Aims/hypothesis: To determine whether the clinical heterogeneity observed in the development of Type I (insulin-dependent) diabetes mellitus correlates with immunohistochemical differences observed at diagnosis.
Methods: Patients (n = 17) with recent-onset diabetes clinically considered to be insulin dependent (Type I), underwent pancreatic biopsy for immunohistological analysis. These patients were divided into two groups based on the presence or absence of islet immunological abnormalities (insulitis or hyperexpression of MHC class I antigens or both). The patients were also HLA typed and tested for islet cell antibodies and antibodies to glutamic acid decarboxylase (GAD-Ab). All patients were followed monthly for 2 years and their fasting plasma glucose, haemoglobin A1c and daily insulin doses were recorded. The clinical course of patients with islet immunological abnormalities was compared with that of patients without those abnormalities.

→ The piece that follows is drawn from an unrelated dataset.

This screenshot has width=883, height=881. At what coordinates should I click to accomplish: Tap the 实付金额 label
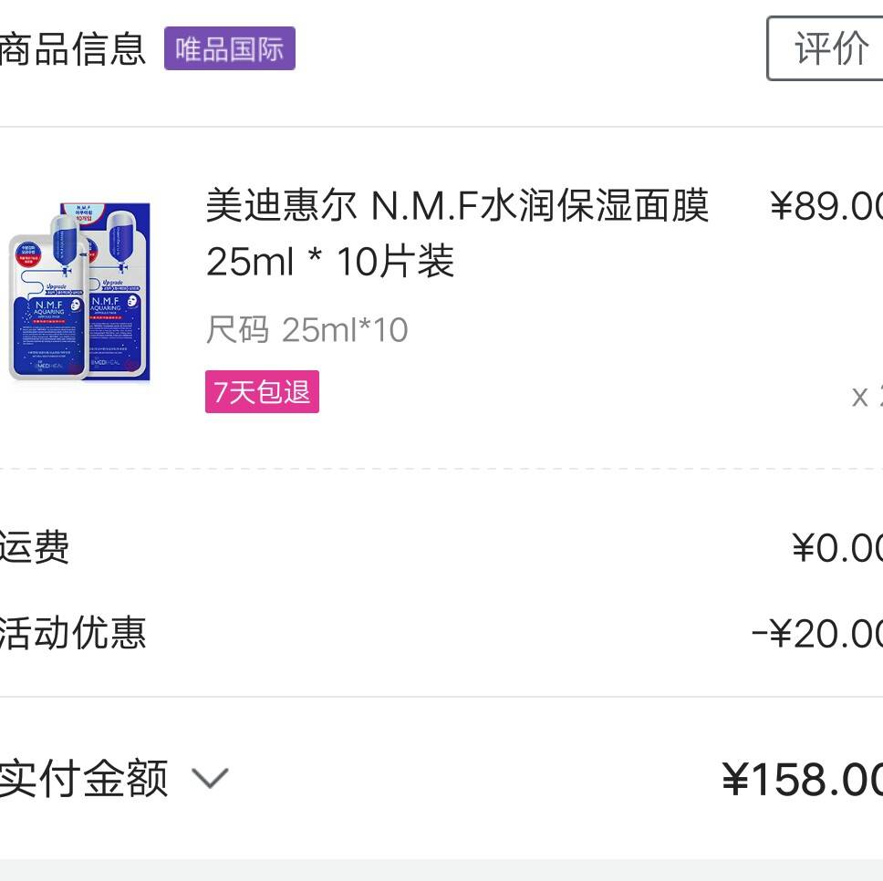(x=84, y=780)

Results: Patients with and without islet immunological abnormalities did not differ with regard to HLA type or islet cell antibodies. Antibodies to glutamic acid decarboxylase correlated with the presence of insulitis and MHC class I hyperexpression. These local immunological abnormalities were also associated with higher haemoglobin A1c values (p < 0.05) and a trend towards greater insulin requirements. Further, patients with the islet abnormalities had higher fasting plasma glucose concentrations 2 years after the biopsy than at the time of the biopsy (p < 0.05).
Conclusion/interpretation: The heterogeneous clinical course observed following diagnosis in patients with Type I diabetes correlates with islet immunological abnormalities. Insulitis and hyperexpression of MHC class I correlate with deteriorating glycaemic control.